Listing of locating words and elements:

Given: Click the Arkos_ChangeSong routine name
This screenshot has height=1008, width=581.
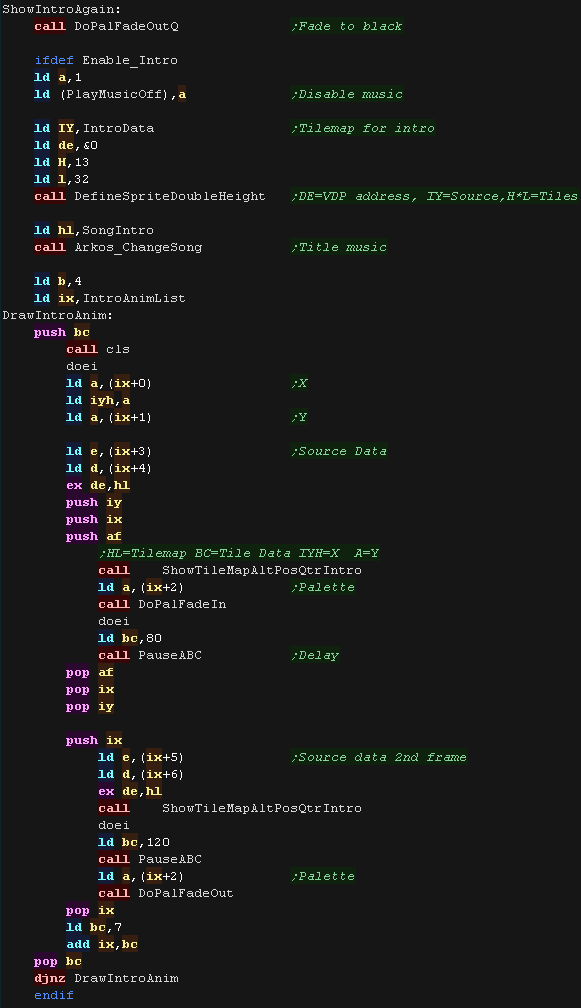Looking at the screenshot, I should pyautogui.click(x=138, y=247).
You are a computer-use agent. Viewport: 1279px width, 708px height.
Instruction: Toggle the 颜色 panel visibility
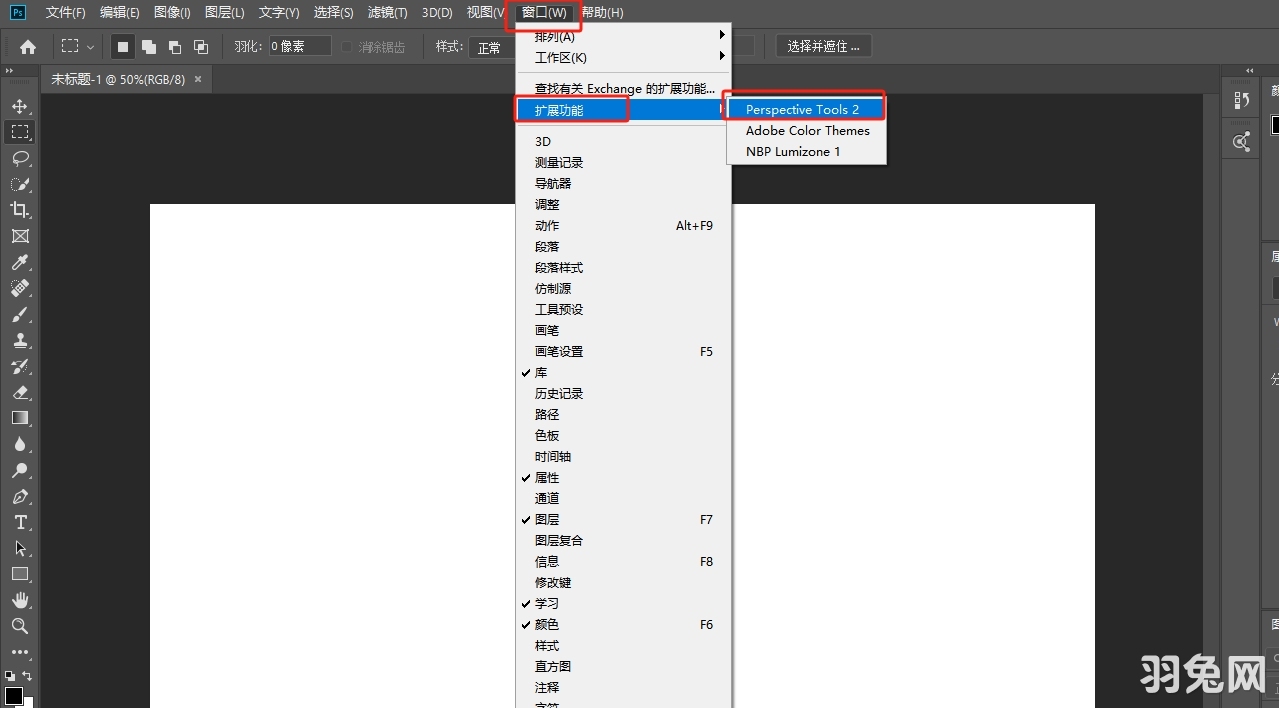tap(546, 624)
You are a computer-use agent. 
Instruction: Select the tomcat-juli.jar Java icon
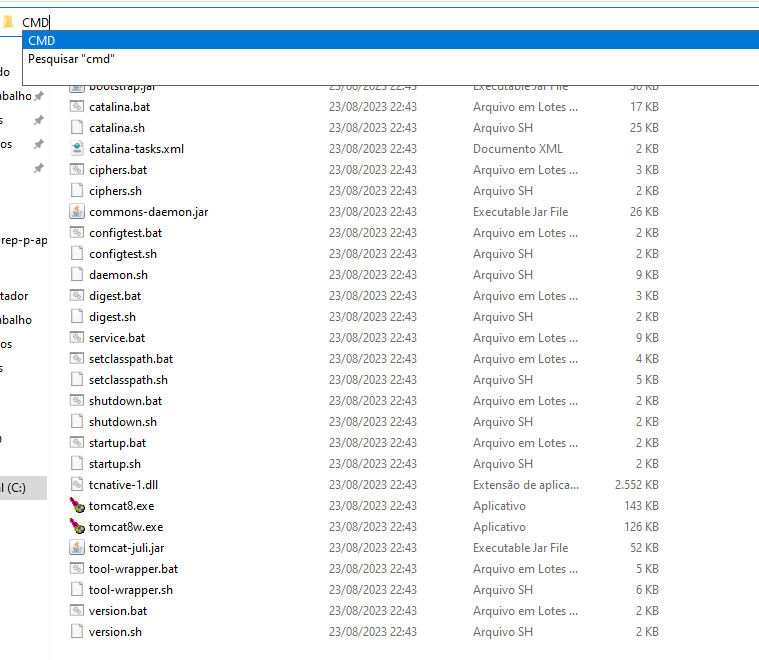pyautogui.click(x=77, y=548)
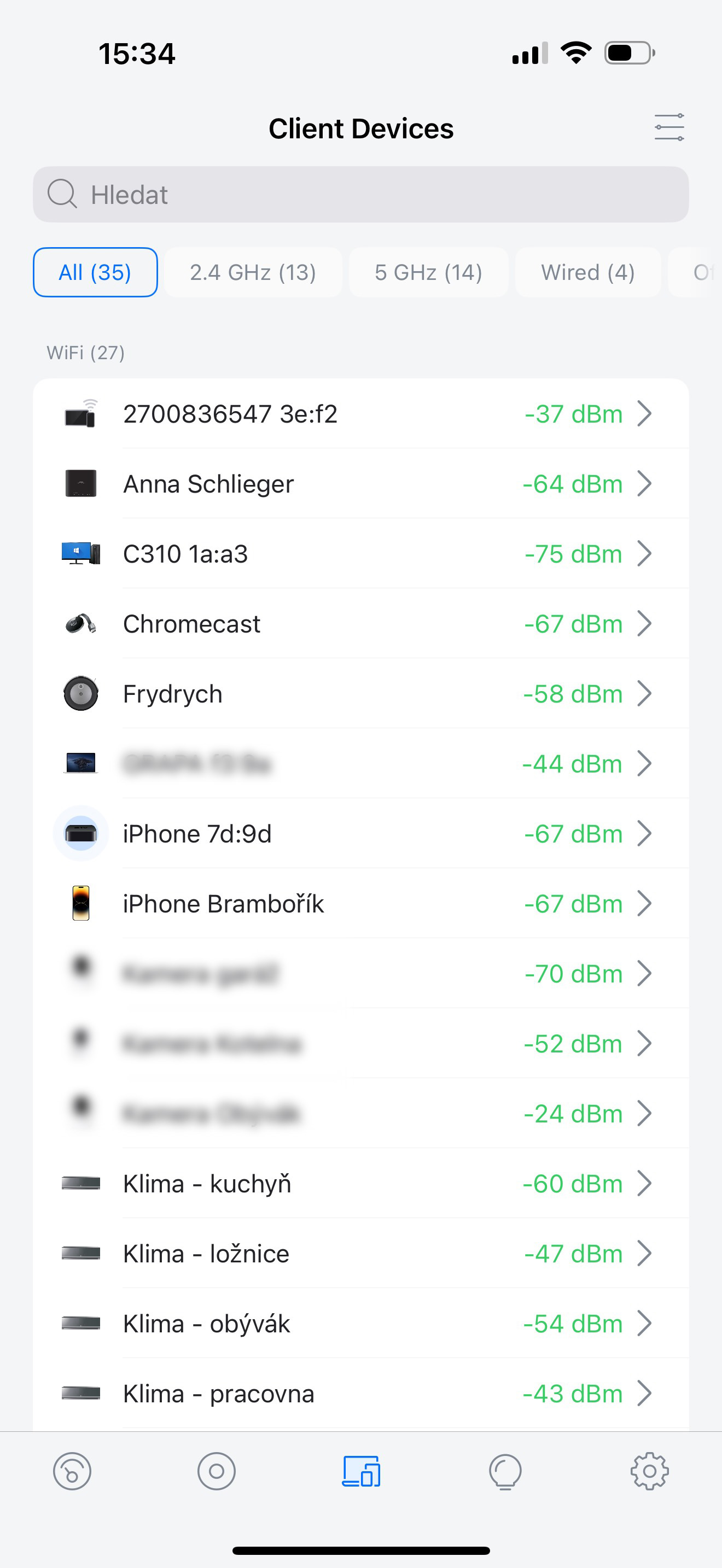Select the Wired (4) filter
This screenshot has width=722, height=1568.
coord(587,272)
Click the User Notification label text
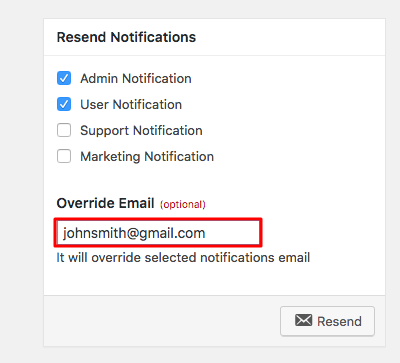 131,105
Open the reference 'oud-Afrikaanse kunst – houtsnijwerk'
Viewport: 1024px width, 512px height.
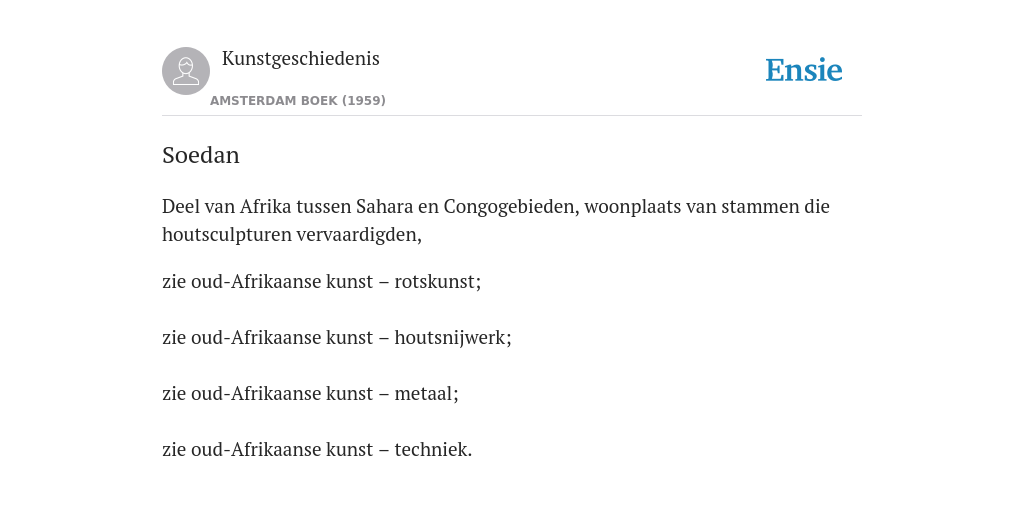coord(349,338)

▶ [SET PROBLEM] Reproduce everything from the line containing "You are a computer-use agent. Viewport: 1279px" down to the end of the listing above, both ends included, word for word. Leave the pictures out.

▶ [ANSWER FOR THIS EXERCISE]
You are a computer-use agent. Viewport: 1279px width, 708px height.
Instruction: Toggle the 颜色 panel visibility
tap(546, 624)
You are a computer-use agent. 
Instruction: Select the tomcat-juli.jar Java icon
pyautogui.click(x=77, y=548)
Select the Wired (4) filter
This screenshot has width=722, height=1568.
coord(587,272)
Click the User Notification label text
 131,105
Open the reference 'oud-Afrikaanse kunst – houtsnijwerk'
Viewport: 1024px width, 512px height.
coord(349,338)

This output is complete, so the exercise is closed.